__Work task__.
Report back each line of the data that contains the word "menu".

BEGIN The data

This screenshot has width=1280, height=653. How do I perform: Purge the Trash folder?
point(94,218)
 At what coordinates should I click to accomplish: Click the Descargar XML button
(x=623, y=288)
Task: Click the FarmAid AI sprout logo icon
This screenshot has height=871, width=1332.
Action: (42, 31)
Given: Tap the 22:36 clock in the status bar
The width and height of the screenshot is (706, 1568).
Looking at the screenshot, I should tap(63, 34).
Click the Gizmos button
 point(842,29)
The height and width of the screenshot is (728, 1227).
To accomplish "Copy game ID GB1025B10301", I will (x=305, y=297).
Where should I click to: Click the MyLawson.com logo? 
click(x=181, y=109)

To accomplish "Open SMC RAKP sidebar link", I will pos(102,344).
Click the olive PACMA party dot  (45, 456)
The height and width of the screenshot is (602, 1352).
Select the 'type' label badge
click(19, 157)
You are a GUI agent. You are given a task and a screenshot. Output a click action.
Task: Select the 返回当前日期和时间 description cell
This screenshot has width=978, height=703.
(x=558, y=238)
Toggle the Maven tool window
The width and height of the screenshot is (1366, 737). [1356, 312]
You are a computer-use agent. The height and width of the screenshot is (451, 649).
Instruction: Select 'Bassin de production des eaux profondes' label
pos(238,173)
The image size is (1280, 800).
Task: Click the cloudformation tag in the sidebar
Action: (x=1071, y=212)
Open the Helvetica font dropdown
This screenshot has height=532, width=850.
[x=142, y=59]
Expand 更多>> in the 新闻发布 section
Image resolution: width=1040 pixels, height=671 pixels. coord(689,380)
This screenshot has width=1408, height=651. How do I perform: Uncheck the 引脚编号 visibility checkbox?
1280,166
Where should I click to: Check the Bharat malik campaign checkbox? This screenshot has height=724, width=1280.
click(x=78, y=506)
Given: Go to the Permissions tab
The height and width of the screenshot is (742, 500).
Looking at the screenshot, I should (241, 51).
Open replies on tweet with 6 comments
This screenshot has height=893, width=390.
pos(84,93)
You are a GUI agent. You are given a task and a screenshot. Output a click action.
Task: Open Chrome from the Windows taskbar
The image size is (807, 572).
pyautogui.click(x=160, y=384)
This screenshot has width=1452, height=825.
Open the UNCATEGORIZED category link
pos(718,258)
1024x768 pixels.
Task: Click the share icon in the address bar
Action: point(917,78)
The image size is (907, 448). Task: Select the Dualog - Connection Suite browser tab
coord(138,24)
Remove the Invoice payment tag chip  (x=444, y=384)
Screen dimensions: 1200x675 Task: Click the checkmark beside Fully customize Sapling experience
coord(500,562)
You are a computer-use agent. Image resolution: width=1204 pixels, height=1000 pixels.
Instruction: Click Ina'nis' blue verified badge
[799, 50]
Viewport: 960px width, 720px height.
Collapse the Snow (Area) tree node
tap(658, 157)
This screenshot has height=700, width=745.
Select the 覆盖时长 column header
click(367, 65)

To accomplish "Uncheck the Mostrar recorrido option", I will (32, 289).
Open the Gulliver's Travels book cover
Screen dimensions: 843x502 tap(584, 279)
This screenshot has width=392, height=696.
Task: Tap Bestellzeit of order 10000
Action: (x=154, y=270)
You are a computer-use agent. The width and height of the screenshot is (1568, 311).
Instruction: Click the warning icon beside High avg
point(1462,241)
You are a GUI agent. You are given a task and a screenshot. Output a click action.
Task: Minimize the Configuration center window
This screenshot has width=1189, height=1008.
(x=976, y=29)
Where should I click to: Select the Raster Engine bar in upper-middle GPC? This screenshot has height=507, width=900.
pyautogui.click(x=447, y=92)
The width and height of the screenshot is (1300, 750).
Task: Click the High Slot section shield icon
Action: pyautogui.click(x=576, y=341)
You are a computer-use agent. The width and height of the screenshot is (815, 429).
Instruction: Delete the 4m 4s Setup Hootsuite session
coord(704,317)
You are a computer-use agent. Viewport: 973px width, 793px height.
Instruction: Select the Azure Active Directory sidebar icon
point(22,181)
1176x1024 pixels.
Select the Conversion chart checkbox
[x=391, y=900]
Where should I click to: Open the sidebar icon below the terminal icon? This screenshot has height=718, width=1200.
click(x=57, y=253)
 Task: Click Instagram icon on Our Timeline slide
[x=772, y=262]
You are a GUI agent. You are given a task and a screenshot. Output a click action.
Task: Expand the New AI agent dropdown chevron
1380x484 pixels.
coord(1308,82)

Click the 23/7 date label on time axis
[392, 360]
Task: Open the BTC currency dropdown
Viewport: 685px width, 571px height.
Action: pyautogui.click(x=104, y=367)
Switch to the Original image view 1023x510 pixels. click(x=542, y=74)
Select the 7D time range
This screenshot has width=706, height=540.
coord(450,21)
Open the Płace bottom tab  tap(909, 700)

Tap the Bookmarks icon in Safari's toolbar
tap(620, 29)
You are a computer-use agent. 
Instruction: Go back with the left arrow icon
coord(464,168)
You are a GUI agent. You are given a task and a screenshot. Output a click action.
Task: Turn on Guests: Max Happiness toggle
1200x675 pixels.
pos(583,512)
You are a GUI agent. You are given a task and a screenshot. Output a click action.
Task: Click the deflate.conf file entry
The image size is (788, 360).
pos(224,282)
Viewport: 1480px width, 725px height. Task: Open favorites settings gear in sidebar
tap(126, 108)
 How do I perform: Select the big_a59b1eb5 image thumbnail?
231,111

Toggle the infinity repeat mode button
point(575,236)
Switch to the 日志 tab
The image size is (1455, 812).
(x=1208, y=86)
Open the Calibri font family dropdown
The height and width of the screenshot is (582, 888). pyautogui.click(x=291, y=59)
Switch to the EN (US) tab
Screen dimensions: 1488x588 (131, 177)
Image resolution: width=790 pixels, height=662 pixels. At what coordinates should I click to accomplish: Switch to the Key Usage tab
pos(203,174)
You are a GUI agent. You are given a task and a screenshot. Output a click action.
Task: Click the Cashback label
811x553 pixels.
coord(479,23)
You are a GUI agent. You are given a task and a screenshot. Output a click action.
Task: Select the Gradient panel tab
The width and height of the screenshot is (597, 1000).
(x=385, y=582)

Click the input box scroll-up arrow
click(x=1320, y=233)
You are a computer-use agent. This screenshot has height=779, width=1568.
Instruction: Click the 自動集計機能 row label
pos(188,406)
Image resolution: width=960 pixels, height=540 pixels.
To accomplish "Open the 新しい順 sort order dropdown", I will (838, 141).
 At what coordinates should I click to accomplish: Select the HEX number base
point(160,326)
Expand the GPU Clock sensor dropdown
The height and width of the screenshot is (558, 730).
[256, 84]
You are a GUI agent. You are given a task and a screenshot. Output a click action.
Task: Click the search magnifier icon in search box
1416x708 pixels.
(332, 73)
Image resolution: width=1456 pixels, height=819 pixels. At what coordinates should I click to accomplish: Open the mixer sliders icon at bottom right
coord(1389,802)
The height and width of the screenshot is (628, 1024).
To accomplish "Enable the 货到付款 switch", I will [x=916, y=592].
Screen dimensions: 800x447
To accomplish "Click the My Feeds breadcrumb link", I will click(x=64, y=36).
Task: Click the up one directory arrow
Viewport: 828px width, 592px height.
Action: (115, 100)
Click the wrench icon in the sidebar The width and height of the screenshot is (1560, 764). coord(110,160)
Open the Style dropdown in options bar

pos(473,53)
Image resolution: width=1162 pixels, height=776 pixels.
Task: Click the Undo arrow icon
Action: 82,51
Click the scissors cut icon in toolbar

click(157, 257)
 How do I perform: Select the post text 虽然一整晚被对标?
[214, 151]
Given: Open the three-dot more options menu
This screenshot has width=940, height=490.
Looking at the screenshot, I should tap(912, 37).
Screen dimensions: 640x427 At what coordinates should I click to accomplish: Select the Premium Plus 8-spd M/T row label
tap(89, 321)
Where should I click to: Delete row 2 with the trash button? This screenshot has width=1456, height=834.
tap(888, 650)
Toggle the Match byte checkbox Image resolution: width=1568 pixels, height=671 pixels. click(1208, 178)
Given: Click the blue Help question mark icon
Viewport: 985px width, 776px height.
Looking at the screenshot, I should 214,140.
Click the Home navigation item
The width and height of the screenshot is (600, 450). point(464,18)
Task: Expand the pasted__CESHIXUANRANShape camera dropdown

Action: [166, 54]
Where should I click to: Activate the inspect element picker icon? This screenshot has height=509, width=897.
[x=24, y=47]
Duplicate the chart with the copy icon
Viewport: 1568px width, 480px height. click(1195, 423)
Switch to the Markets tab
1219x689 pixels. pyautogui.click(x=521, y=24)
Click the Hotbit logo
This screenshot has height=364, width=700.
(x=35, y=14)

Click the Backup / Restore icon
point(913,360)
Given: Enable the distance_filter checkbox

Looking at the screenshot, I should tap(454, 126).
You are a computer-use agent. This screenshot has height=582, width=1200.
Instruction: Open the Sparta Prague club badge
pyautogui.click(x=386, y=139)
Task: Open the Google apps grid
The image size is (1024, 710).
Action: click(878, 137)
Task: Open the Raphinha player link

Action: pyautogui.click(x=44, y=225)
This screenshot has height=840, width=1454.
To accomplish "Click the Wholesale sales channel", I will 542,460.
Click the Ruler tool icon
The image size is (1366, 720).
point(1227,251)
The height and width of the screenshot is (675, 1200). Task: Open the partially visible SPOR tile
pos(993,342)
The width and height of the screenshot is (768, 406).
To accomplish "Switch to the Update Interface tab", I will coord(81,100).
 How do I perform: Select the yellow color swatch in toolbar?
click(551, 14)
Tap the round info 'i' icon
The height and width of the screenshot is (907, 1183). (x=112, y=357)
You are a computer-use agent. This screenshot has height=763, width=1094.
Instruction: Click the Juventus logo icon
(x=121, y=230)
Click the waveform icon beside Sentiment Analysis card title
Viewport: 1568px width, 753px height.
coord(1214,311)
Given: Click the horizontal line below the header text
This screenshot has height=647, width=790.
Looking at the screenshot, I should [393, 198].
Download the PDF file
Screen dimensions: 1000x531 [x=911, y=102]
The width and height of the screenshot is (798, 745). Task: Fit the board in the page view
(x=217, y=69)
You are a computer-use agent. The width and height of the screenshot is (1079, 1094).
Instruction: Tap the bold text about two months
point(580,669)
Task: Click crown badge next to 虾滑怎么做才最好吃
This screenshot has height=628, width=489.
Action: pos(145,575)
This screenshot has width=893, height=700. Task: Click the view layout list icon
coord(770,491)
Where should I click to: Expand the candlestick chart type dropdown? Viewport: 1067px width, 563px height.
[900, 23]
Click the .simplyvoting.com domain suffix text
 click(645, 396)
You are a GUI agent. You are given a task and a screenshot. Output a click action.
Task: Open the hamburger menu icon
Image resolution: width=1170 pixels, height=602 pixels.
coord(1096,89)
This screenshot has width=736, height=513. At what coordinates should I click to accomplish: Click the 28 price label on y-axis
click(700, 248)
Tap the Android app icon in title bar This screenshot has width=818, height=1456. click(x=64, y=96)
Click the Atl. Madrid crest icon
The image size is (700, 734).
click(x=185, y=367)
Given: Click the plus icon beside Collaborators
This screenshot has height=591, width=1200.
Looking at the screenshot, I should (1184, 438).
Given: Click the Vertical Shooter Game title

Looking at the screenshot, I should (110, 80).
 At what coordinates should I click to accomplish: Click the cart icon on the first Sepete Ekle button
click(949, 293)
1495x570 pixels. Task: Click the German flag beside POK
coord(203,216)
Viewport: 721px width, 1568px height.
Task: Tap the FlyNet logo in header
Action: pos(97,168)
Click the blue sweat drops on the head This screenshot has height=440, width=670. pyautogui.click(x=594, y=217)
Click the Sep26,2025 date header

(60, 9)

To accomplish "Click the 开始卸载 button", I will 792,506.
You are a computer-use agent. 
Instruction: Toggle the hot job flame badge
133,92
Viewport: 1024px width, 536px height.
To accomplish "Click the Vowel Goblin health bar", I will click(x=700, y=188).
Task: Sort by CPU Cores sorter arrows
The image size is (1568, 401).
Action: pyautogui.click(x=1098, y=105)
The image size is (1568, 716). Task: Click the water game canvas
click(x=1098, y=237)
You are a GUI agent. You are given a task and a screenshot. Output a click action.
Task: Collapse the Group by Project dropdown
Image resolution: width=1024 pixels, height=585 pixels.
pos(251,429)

END The data

__Task solution__.
Given: Open the three-dot more options menu
Task: Open the hamburger menu icon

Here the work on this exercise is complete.